Data records Start Marker

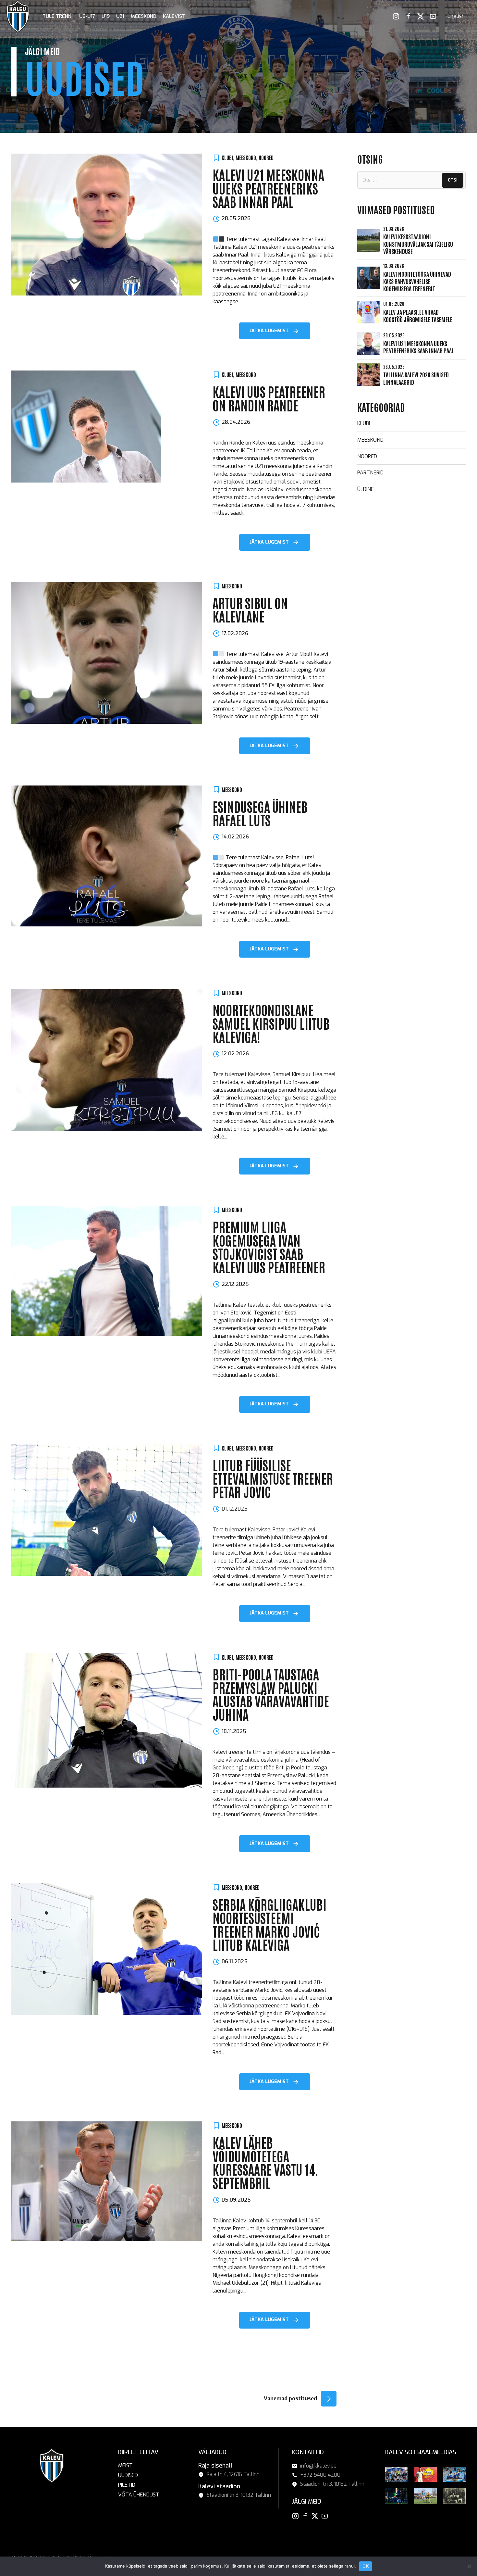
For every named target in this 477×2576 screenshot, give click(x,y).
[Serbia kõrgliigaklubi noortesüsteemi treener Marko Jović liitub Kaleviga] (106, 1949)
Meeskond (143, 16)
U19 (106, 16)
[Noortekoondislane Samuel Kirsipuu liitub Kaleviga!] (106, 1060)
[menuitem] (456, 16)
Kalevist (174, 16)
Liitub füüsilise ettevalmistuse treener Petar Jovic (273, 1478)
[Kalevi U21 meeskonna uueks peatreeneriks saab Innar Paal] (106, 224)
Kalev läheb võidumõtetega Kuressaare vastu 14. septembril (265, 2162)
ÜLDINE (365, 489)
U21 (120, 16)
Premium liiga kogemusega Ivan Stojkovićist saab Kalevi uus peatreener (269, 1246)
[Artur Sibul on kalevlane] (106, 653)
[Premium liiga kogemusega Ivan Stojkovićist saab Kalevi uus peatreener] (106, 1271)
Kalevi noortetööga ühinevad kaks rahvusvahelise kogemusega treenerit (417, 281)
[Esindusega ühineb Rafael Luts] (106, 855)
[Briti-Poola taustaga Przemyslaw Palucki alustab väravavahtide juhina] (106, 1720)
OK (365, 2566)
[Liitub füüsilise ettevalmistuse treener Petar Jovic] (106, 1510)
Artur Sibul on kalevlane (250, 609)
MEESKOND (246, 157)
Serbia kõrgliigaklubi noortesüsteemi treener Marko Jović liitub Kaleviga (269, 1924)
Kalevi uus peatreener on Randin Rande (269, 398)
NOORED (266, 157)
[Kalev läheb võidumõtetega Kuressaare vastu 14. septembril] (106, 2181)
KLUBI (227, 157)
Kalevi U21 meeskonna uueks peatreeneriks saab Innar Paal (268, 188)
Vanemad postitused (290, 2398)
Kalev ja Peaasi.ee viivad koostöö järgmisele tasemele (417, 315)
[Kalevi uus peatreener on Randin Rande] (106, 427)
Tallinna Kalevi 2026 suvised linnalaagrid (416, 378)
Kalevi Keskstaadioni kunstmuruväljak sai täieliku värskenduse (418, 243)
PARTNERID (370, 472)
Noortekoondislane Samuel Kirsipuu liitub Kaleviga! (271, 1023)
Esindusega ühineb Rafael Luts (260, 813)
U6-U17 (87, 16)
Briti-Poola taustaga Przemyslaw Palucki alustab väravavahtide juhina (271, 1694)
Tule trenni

Data records End Marker
Data records Start Marker

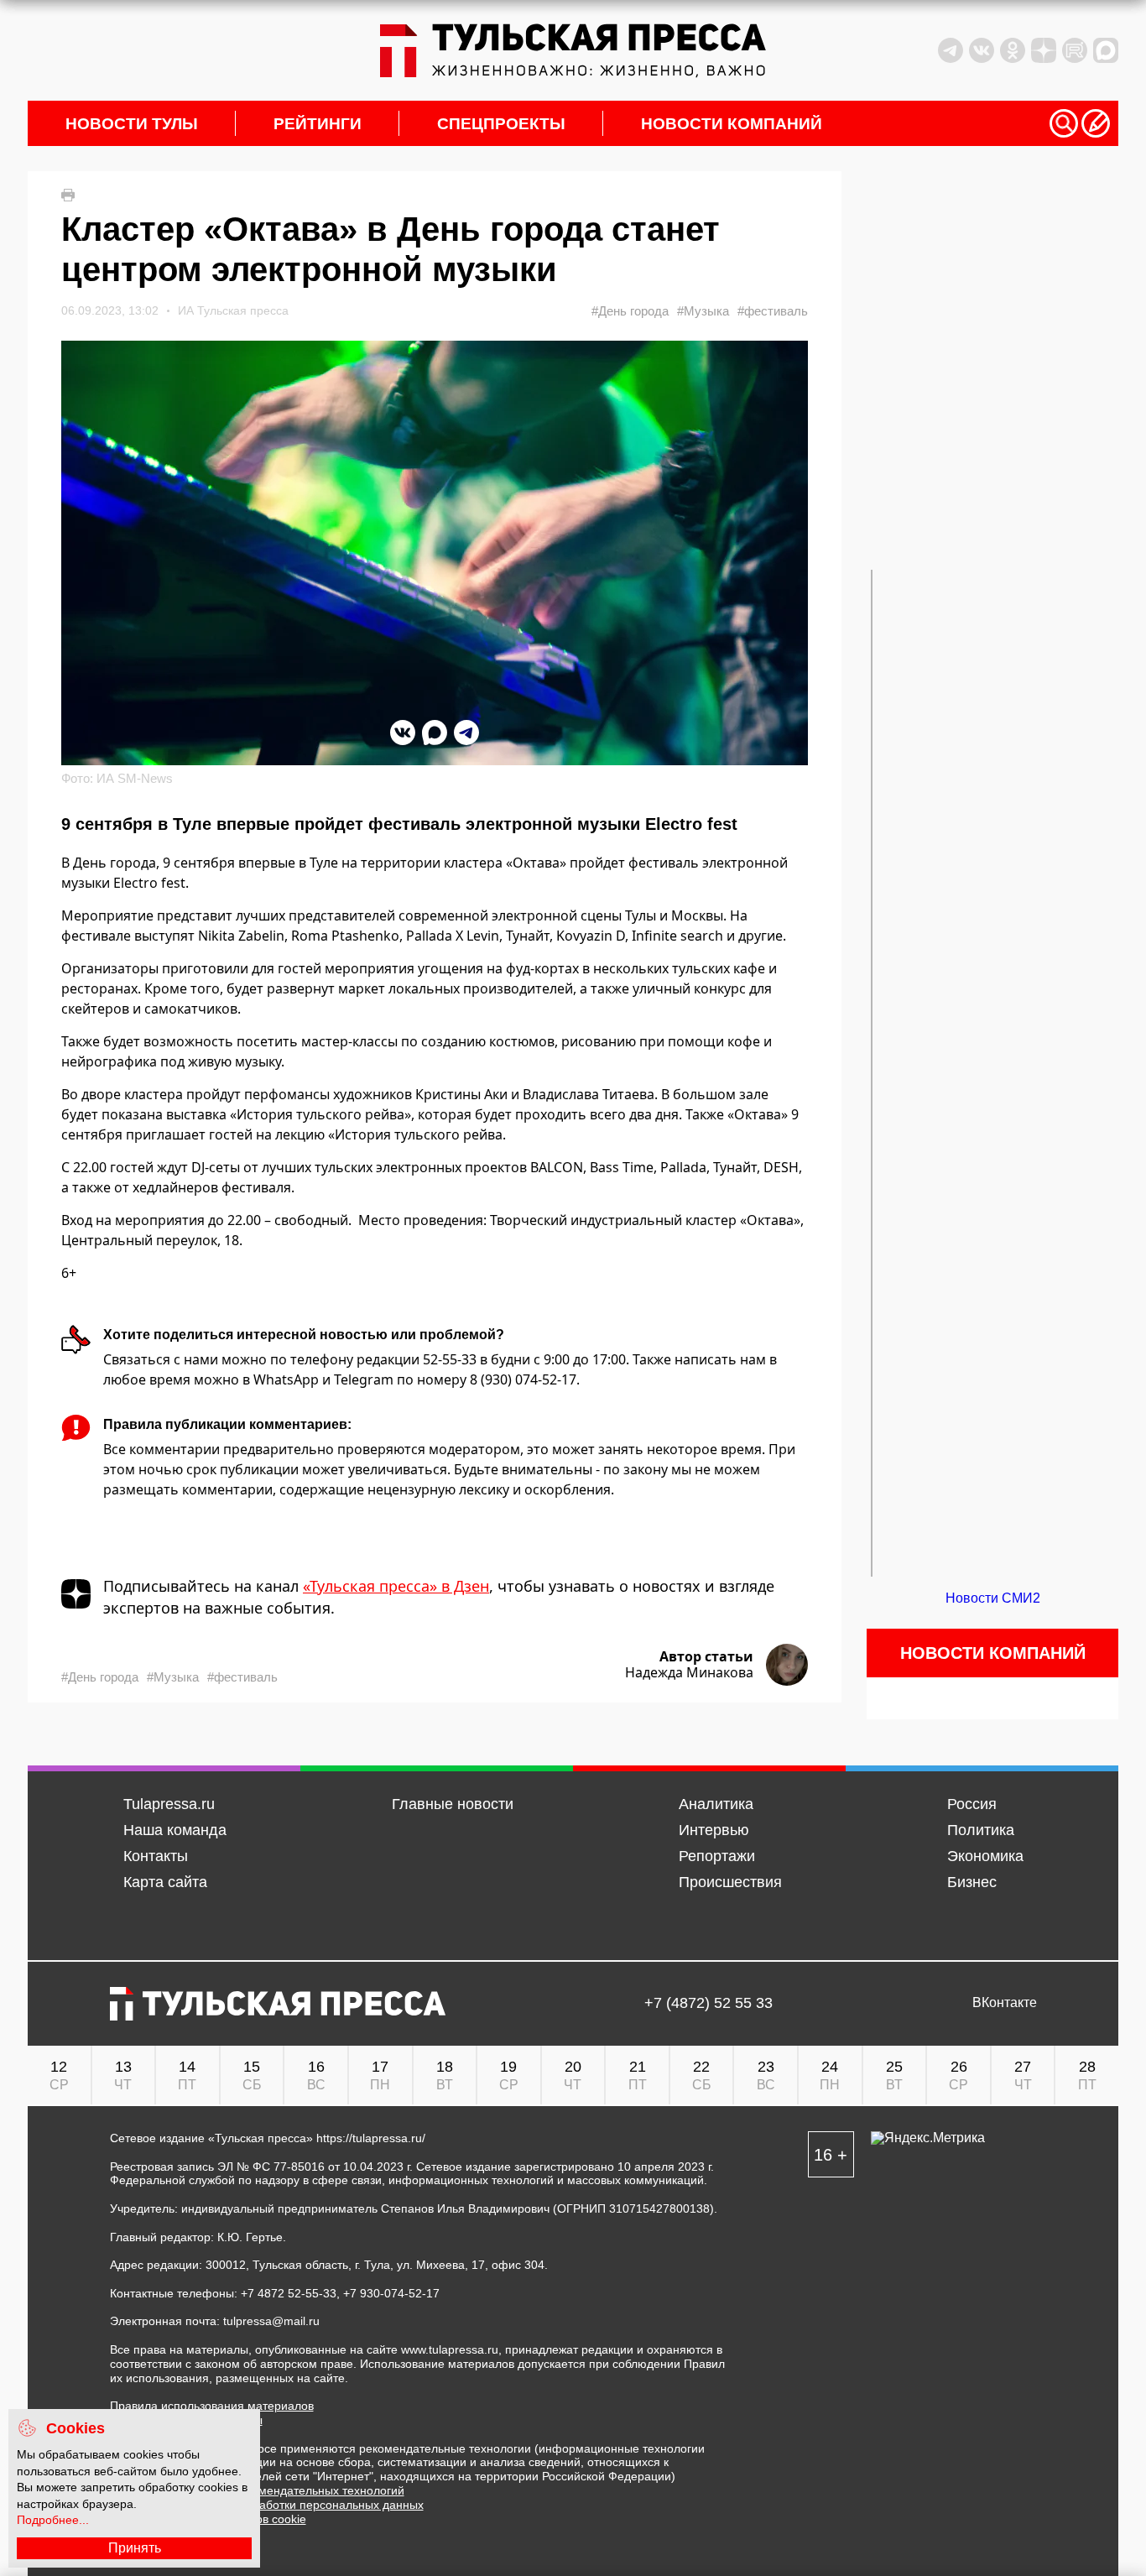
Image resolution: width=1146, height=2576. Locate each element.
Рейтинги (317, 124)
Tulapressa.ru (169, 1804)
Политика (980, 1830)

Data records End Marker

- [What the task asks]:
Collect every line with the string "füüsilise" from the records, and copy each.

- [Your solution]:
Liitub füüsilise ettevalmistuse treener Petar Jovic (273, 1478)
[Liitub füüsilise ettevalmistuse treener Petar Jovic] (106, 1510)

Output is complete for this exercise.